Indeed, many of the consequences of Chernobyl are yet to be explored. Three decades on, how does one even begin to describe what it is like to live with an invisible radioactive enemy? How does one convey what it was like to experience an event of that magnitude, when the skies darkened and the apocalypse seemed to be unfolding?

I travelled to the Chernobyl region in the 1990s, to try to fathom that legacy. And one thing that’s impossible to dismiss is the enduring political trauma that came out of the Chernobyl accident and everything that led to it.

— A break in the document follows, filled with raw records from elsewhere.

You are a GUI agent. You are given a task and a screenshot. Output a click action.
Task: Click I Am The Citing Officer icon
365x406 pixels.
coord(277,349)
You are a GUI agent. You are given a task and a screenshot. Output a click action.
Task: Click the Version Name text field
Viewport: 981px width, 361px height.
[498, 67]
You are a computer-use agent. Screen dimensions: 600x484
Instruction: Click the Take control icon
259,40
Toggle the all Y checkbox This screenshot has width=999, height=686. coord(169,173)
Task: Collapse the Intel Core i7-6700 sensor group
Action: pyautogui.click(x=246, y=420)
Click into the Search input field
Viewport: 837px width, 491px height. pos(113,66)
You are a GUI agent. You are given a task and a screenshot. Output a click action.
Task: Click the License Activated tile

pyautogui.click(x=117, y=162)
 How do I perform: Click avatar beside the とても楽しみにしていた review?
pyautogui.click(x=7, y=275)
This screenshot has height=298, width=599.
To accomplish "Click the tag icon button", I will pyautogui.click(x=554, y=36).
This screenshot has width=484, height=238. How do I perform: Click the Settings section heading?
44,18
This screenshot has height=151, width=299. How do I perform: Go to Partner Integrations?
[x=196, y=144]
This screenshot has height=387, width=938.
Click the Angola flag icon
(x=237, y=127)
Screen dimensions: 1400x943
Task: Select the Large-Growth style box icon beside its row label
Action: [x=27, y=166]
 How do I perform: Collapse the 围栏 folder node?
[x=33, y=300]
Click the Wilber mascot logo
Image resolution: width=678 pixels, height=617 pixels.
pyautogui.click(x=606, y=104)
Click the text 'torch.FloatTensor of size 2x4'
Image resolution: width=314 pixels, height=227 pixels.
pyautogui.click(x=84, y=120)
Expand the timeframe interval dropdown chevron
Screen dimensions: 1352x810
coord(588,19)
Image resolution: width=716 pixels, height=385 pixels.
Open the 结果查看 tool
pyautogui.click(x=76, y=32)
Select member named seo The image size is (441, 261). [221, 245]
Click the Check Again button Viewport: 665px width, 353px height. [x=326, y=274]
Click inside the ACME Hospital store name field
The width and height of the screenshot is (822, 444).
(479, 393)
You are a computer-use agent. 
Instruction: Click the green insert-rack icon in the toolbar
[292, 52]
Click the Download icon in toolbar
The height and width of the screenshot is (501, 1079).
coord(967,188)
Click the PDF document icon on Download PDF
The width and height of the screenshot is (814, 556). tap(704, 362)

Just like the radioactive caesium that seeped into the earth and continues to toxify the whole region, the Soviet legacy is hard to get rid of and may never disappear. And just as the Soviet authorities rushed to conceal the scale of the accident, we tend to underestimate the task the people of Ukraine and Belarus confront when trying to dismantle the structures of Sovietism.

The political fallout of Chernobyl is still toxic

The Euromaidan protests in Kiev: Russia reacted by launching a war. Photograph: Brendan Hoffman/Getty Images

This should matter to all Europeans, because these two states are at the heart of the continent, and the current tensions with Russia. What fate awaits their democratic aspirations will say much about where Europe is heading in the years to come.

The leading Belarusian opposition figure Andrei Sannikov, now in exile, has just published a gripping memoir of his life and his imprisonment under the dictatorship of Lukashenko, president since 1994. “Few people know that 70% of the radioactive fallout of the 1986 explosion landed on the territory of Belarus,” Sannikov points out. We forget how on that April morning, and in the following days, the wind never stopped blowing north from Chernobyl.

Svetlana Alexievich, the 2015 Nobel literature prize winner whose work is all but banned in her native Belarus, has eloquently written about the psychological devastation left by Chernobyl. She quotes a survivor who says: “Back then everyone was saying, ‘We’re going to die, we’re going to die. By the year 2000, there won’t be any Belarusians left.’” In Alexievich’s words, Chernobyl, while an “accident in the sense that no one intentionally set it off, was also the deliberate product of a culture of cronyism, laziness and deep-seated indifference toward the general population”.

It is this cronyism and indifference that persist in many post-Soviet societies. Of course, Ukraine and Belarus have had different trajectories: Ukraine is today a democracy, albeit one with a war in its eastern regions; Belarus is an autocracy, in which any form of dissent is crushed. But as Sannikov reminds us, it would be a mistake to think Belarus is condemned to never-ending dictatorship. Its civil society may be smaller than Ukraine’s, but its activists have repeatedly attempted democratic uprisings, and will probably continue to do so.

The difference is that the last Belarusian street revolt, in December 2010, was violently and thoroughly repressed by Lukashenko’s police; Sannikov, a former presidential candidate, was later sentenced to five years in a labour camp. This obviously contrasts with the success of Ukraine’s 2013-14 Maidan democratic revolution, which led to a president’s overthrow – and to which Russia reacted by launching a war.

For most of us in the west, Chernobyl is remembered as a technological nightmare, the stuff of horror movies. For the people who lived in the region, it set the stage not just for horrendous physical consequences, but also for monumental political changes whose success can still not be assured. Realism dictates that democratic-minded Ukrainians and Belarusians should get all the European support they deserve.

In his book, Sannikov recalls how dissidents such as Natalya Gorbanevskaya reacted cautiously to the fall of the USSR. “It was as if they knew that the totalitarian virus let loose on the peoples of the former Soviet bloc was not destroyed.” Just as the toxic substances released by Chernobyl’s reactor were never destroyed.